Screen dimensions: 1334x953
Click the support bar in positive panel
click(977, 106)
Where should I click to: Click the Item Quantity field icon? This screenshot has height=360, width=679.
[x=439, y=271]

━━━━━━━━━━

Begin with the line holding "Click the support bar in positive panel" and end with the last line of the material. Copy all of them exactly.

Click the support bar in positive panel
click(977, 106)
Where should I click to: Click the Item Quantity field icon? This screenshot has height=360, width=679.
[x=439, y=271]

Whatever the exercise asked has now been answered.